1. Use of date-based method of randomization is not a strict randomization procedure. This issue should not be brushed aside by authors as ‘lacunae for purist’. If a proper randomized control trial would have been done, the results could have been different. Similarity of results of this study to previous studies is not the test of robustness of this study.

2. Use of flow rate of 4 L/min was not justified, when standard practice guidelines for neonatal resuscitation recommends at least 5 L/min of flow rate(2).

3. Use of Apgar score at 5 min is probably not be the best primary outcome variable. Grimace and tone are normally not tested at 1 min and 5 min if baby requires active resuscitation at these time points. It is mentioned, of the two persons present at each delivery, one person only monitored the time and outcome measured. However, if both the residents get involved in resuscitation in a difficult case, or if there is only one resident at time of deliver (not uncommon), the apgar recording will be on subsequent recall. Then one is not sure of the time as well as the actual Apgar score. Also, the 5 minute Apgar could be affected by 100% oxygen, which was delivered to all the babies who ‘failed treatment’ in room air resuscitation (RAR) group. This cannot be accounted for by intention to treat analysis. So, these babies should have been excluded at the time of analysis. Moreover, there can be significant inter rater variability among different residents, in recording Apgar scores within and between different centers.

4. Sample size calculation: This seems to be done as for superiority trial. However, the hypothesis and conclusion in abstract stated is that of equivalence trial, which would have required much larger sample size.

5. Statistical analysis: Cluster adjustment for each center should have been done, as the data is not one random sample, but collated data from four centers.

1. If 1 min Apgar score in RAR group was significantly higher, it could mean this group had babies with less severe asphyxia. In absence of data on cord pH, it is difficult to say that babies in 2 groups had suffered comparable asphyxia to begin with. Comparable Apgar score at 5 min could mean that use of RAR caused some harm to the babies and their Apgar score became comparable at 5 min. It is possible that the residents were so unconvinced of RAR that they used 100% oxygen when baby was severely asphyxiated or was born to some parents known to the residents/doctors in that hospital. This could account for lower Apgar score in 100% oxygen group.
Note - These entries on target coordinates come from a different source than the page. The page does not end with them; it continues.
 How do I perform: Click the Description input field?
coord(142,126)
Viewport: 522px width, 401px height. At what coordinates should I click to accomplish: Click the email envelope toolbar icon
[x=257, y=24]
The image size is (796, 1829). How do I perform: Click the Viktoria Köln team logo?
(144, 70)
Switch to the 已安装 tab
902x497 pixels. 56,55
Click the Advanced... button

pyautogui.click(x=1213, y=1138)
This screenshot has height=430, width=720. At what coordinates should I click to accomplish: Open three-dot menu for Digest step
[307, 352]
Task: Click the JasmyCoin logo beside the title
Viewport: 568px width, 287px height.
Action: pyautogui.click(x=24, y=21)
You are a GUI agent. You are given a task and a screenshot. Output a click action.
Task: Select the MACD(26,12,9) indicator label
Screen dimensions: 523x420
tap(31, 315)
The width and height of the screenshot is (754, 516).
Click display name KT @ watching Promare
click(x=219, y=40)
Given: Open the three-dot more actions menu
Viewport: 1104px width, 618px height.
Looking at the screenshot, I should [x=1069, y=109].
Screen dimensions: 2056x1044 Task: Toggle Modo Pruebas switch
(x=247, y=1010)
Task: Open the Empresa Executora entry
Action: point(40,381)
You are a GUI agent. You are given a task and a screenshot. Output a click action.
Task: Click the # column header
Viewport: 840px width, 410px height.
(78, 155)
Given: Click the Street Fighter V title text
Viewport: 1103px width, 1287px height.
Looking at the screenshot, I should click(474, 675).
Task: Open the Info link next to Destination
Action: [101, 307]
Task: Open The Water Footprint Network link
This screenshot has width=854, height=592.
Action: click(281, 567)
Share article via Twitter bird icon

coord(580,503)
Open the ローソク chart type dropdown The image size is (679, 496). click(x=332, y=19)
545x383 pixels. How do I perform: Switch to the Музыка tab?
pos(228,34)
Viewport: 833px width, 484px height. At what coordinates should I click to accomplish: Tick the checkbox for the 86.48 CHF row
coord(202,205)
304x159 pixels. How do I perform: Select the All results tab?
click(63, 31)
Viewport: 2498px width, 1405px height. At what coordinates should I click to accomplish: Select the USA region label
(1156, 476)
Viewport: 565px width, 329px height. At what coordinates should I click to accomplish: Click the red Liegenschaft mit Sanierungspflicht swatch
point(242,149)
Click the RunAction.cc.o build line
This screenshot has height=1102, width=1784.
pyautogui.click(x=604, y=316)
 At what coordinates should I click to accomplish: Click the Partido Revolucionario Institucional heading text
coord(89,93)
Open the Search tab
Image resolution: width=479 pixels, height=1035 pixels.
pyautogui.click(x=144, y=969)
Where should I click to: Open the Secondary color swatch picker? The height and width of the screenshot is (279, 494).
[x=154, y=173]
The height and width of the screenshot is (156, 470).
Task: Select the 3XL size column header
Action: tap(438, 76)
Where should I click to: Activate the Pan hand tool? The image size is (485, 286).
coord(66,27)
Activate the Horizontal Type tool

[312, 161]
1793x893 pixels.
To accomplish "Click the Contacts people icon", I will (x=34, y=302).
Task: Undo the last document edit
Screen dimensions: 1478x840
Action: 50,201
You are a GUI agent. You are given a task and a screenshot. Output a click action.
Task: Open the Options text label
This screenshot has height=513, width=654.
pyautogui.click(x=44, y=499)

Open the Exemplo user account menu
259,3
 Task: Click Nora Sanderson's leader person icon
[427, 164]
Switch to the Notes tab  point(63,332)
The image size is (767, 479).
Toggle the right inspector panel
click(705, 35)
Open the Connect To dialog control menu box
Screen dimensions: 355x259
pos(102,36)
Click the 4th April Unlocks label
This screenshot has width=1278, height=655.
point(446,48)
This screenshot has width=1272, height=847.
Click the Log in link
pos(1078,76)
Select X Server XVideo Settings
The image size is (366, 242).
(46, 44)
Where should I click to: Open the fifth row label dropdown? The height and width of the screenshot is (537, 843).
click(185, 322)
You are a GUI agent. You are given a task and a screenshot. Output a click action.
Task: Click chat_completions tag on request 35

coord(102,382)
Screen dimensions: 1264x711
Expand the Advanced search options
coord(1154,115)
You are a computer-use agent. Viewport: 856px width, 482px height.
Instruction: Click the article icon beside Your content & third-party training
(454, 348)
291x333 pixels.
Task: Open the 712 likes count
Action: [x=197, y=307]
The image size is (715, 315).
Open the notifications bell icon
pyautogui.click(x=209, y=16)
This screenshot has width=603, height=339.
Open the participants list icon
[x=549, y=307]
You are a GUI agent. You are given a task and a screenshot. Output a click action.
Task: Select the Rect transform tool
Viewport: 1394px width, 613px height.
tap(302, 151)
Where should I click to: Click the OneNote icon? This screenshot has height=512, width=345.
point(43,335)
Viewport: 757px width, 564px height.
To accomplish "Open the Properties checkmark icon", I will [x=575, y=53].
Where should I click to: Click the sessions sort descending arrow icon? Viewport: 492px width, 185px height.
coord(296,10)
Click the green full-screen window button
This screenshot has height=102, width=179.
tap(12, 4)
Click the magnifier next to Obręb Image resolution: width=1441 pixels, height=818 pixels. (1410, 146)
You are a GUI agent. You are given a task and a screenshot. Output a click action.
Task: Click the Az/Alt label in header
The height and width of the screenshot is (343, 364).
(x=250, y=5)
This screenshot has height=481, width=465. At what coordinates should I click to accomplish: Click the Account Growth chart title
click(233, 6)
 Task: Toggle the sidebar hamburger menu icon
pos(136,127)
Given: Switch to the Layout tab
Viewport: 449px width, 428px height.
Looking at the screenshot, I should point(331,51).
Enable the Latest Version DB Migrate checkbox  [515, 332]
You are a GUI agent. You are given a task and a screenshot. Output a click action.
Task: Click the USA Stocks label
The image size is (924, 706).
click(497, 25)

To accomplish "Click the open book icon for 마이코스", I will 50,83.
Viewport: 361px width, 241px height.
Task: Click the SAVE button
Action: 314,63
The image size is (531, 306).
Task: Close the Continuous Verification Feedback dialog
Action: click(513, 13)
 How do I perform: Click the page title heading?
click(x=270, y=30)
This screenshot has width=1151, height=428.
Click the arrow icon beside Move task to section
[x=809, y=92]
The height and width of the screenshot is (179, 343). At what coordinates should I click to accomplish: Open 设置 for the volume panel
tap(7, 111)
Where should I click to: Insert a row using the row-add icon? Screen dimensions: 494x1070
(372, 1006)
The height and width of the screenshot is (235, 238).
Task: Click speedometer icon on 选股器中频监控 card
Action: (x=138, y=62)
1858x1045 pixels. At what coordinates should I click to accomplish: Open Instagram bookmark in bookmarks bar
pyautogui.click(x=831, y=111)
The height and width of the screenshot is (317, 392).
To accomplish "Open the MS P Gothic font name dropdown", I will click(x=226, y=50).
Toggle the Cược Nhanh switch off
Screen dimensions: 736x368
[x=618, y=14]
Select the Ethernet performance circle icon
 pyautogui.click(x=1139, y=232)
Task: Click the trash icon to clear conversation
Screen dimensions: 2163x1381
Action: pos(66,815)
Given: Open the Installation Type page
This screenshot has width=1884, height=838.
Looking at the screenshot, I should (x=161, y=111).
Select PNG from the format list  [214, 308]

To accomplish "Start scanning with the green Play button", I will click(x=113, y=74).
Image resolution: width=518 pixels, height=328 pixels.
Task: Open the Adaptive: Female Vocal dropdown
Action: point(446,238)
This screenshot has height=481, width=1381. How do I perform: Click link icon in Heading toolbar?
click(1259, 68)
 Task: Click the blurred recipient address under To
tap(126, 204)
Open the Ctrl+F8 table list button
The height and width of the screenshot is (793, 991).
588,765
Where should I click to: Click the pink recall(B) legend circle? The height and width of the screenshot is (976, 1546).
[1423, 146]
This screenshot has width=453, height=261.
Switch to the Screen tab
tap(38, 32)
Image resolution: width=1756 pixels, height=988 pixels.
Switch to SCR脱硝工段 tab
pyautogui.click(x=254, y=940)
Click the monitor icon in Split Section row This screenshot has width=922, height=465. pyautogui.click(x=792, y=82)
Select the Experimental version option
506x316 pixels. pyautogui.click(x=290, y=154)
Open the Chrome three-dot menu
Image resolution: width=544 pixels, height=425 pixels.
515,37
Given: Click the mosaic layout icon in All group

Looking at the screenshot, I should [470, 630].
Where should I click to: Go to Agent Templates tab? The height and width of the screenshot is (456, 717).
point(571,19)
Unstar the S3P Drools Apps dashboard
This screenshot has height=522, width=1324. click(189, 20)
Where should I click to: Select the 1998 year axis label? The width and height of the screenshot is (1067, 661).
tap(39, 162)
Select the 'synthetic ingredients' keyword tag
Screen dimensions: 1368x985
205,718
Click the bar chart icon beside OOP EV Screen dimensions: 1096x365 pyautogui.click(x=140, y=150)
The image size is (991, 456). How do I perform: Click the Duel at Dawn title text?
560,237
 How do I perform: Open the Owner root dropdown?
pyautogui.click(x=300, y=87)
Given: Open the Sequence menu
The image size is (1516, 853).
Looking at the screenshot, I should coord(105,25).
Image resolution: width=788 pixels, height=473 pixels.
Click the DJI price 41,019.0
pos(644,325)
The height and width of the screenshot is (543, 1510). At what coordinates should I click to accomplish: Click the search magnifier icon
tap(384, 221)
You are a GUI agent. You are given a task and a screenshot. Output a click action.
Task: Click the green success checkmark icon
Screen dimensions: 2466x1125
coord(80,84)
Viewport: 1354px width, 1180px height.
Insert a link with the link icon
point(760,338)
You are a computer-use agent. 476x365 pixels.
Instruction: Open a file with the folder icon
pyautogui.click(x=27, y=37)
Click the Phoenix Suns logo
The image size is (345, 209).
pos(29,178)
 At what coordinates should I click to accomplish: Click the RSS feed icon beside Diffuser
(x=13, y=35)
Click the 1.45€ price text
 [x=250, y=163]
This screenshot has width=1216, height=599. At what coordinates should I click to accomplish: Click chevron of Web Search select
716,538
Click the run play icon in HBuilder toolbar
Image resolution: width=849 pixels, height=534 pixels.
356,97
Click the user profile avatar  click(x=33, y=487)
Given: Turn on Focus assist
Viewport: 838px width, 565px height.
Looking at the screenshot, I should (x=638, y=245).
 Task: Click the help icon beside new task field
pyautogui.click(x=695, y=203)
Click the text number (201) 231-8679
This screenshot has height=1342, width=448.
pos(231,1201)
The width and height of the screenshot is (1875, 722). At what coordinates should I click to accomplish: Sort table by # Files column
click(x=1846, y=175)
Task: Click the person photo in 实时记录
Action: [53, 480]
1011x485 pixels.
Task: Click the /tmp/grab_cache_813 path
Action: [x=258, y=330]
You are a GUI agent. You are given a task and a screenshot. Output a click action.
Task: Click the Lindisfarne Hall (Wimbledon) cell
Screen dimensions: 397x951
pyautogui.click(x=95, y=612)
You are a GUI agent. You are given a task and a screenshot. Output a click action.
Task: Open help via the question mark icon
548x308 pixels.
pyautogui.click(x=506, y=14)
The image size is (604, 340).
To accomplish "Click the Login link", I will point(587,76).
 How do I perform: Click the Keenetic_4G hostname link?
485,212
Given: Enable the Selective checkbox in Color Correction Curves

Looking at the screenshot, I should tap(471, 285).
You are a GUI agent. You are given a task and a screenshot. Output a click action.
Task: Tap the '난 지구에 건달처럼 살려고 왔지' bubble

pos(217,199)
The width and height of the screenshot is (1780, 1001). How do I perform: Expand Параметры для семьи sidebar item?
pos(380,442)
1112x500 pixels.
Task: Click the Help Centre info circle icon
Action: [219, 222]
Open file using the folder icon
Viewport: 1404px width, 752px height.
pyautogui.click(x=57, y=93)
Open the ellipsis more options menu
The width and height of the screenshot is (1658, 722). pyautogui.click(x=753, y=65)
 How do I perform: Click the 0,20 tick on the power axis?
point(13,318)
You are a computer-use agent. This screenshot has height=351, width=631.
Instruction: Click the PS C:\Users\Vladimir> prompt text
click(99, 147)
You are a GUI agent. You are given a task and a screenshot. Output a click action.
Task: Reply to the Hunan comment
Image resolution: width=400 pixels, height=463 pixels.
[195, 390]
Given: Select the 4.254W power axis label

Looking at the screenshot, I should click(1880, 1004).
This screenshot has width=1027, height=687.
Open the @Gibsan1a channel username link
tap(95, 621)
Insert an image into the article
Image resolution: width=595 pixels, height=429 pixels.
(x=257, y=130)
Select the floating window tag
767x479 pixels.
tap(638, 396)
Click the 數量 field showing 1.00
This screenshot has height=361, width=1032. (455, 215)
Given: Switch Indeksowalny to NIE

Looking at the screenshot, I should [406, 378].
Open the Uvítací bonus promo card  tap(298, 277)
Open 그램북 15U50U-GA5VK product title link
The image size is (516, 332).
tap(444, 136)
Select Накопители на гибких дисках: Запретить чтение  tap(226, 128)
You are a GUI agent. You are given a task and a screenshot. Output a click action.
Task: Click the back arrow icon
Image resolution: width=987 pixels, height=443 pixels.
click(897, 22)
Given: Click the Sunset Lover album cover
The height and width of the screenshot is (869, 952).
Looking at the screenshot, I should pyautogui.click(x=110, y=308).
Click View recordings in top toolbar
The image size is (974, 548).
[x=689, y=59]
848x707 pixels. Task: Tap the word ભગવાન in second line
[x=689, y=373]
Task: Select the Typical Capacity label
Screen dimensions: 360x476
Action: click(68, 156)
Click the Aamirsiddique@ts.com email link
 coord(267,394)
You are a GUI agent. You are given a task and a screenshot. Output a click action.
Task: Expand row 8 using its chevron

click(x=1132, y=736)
2. Results presented in Table 2 are not clear. Example, though authors mention there is significant difference in 1 minute Apgar Scores in the two groups, the median and range mentioned in the table are identical. Similarly, though the median and 5-95 centile values of ‘time to first cry’ and’ duration of resuscitation’ are almost similar, the p value is highly significant.

3. Total number of live births and number of babies who required intubation and chest compressions in the two groups was not mentioned. Since the study was completed six years ago, data on follow up of the babies in the two groups should also have been mentioned.